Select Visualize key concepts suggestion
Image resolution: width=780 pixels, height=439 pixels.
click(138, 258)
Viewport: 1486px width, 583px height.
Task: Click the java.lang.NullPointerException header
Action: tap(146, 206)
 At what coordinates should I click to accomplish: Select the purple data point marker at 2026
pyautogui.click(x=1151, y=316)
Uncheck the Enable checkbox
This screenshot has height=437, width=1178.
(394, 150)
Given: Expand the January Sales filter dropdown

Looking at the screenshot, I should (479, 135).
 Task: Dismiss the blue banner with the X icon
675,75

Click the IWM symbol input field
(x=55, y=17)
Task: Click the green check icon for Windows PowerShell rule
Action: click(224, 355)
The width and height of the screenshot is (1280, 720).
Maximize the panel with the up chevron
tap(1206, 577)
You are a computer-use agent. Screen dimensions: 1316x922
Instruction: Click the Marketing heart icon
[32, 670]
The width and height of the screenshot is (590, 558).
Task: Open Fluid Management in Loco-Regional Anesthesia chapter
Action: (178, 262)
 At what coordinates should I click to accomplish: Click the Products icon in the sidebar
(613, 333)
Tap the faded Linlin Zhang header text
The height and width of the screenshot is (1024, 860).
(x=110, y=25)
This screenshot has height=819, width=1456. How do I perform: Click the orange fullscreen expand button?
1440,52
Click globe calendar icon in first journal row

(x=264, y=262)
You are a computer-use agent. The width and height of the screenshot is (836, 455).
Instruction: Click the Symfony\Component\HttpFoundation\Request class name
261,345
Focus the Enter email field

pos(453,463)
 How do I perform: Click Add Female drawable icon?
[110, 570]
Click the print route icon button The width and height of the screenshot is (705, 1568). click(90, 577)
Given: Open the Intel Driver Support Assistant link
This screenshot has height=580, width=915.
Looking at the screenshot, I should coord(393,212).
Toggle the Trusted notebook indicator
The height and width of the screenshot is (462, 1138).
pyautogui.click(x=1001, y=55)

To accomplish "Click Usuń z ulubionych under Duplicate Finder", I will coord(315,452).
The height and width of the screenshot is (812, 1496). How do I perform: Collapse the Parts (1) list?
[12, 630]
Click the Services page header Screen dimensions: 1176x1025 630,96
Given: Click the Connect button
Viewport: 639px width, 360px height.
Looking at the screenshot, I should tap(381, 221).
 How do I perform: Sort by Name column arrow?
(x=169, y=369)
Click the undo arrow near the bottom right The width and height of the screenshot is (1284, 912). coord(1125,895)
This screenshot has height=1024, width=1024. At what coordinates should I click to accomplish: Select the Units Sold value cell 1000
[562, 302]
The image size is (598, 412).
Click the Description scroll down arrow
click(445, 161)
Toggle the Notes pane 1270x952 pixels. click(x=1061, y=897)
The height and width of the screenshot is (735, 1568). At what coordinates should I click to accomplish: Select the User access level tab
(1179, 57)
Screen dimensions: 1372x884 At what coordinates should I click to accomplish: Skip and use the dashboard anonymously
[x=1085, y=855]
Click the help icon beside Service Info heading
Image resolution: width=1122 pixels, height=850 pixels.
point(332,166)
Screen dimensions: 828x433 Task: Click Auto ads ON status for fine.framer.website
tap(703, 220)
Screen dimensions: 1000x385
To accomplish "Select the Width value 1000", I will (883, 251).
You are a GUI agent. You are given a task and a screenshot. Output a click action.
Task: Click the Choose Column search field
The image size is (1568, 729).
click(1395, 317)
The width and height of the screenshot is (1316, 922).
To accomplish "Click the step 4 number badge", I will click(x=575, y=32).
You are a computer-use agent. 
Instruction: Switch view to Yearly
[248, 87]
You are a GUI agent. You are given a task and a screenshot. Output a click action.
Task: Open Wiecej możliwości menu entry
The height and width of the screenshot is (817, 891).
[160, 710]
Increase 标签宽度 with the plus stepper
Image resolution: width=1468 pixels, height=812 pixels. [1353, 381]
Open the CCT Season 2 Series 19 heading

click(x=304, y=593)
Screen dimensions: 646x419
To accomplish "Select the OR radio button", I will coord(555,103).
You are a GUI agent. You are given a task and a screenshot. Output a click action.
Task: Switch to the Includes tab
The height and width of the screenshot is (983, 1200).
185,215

• [Directive]:
Return all of the items above word for word, with every line unchanged.

• [Exercise answer]:
Select Visualize key concepts suggestion
Image resolution: width=780 pixels, height=439 pixels.
click(138, 258)
Viewport: 1486px width, 583px height.
Task: Click the java.lang.NullPointerException header
Action: tap(146, 206)
 At what coordinates should I click to accomplish: Select the purple data point marker at 2026
pyautogui.click(x=1151, y=316)
Uncheck the Enable checkbox
This screenshot has height=437, width=1178.
(394, 150)
Given: Expand the January Sales filter dropdown

Looking at the screenshot, I should (479, 135).
 Task: Dismiss the blue banner with the X icon
675,75

Click the IWM symbol input field
(x=55, y=17)
Task: Click the green check icon for Windows PowerShell rule
Action: click(224, 355)
The width and height of the screenshot is (1280, 720).
Maximize the panel with the up chevron
tap(1206, 577)
You are a computer-use agent. Screen dimensions: 1316x922
Instruction: Click the Marketing heart icon
[32, 670]
The width and height of the screenshot is (590, 558).
Task: Open Fluid Management in Loco-Regional Anesthesia chapter
Action: (178, 262)
 At what coordinates should I click to accomplish: Click the Products icon in the sidebar
(613, 333)
Tap the faded Linlin Zhang header text
The height and width of the screenshot is (1024, 860).
(x=110, y=25)
This screenshot has height=819, width=1456. How do I perform: Click the orange fullscreen expand button?
1440,52
Click globe calendar icon in first journal row

(x=264, y=262)
You are a computer-use agent. The width and height of the screenshot is (836, 455).
Instruction: Click the Symfony\Component\HttpFoundation\Request class name
261,345
Focus the Enter email field

pos(453,463)
 How do I perform: Click Add Female drawable icon?
[110, 570]
Click the print route icon button The width and height of the screenshot is (705, 1568). click(90, 577)
Given: Open the Intel Driver Support Assistant link
This screenshot has height=580, width=915.
Looking at the screenshot, I should coord(393,212).
Toggle the Trusted notebook indicator
The height and width of the screenshot is (462, 1138).
pyautogui.click(x=1001, y=55)

To accomplish "Click Usuń z ulubionych under Duplicate Finder", I will coord(315,452).
The height and width of the screenshot is (812, 1496). How do I perform: Collapse the Parts (1) list?
[12, 630]
Click the Services page header Screen dimensions: 1176x1025 630,96
Given: Click the Connect button
Viewport: 639px width, 360px height.
Looking at the screenshot, I should tap(381, 221).
 How do I perform: Sort by Name column arrow?
(x=169, y=369)
Click the undo arrow near the bottom right The width and height of the screenshot is (1284, 912). coord(1125,895)
This screenshot has height=1024, width=1024. At what coordinates should I click to accomplish: Select the Units Sold value cell 1000
[562, 302]
The image size is (598, 412).
Click the Description scroll down arrow
click(445, 161)
Toggle the Notes pane 1270x952 pixels. click(x=1061, y=897)
The height and width of the screenshot is (735, 1568). At what coordinates should I click to accomplish: Select the User access level tab
(1179, 57)
Screen dimensions: 1372x884 At what coordinates should I click to accomplish: Skip and use the dashboard anonymously
[x=1085, y=855]
Click the help icon beside Service Info heading
Image resolution: width=1122 pixels, height=850 pixels.
point(332,166)
Screen dimensions: 828x433 Task: Click Auto ads ON status for fine.framer.website
tap(703, 220)
Screen dimensions: 1000x385
To accomplish "Select the Width value 1000", I will (883, 251).
You are a GUI agent. You are given a task and a screenshot. Output a click action.
Task: Click the Choose Column search field
The image size is (1568, 729).
click(1395, 317)
The width and height of the screenshot is (1316, 922).
To accomplish "Click the step 4 number badge", I will click(x=575, y=32).
You are a computer-use agent. 
Instruction: Switch view to Yearly
[248, 87]
You are a GUI agent. You are given a task and a screenshot. Output a click action.
Task: Open Wiecej możliwości menu entry
The height and width of the screenshot is (817, 891).
[160, 710]
Increase 标签宽度 with the plus stepper
Image resolution: width=1468 pixels, height=812 pixels. [1353, 381]
Open the CCT Season 2 Series 19 heading

click(x=304, y=593)
Screen dimensions: 646x419
To accomplish "Select the OR radio button", I will coord(555,103).
You are a GUI agent. You are given a task and a screenshot. Output a click action.
Task: Switch to the Includes tab
The height and width of the screenshot is (983, 1200).
185,215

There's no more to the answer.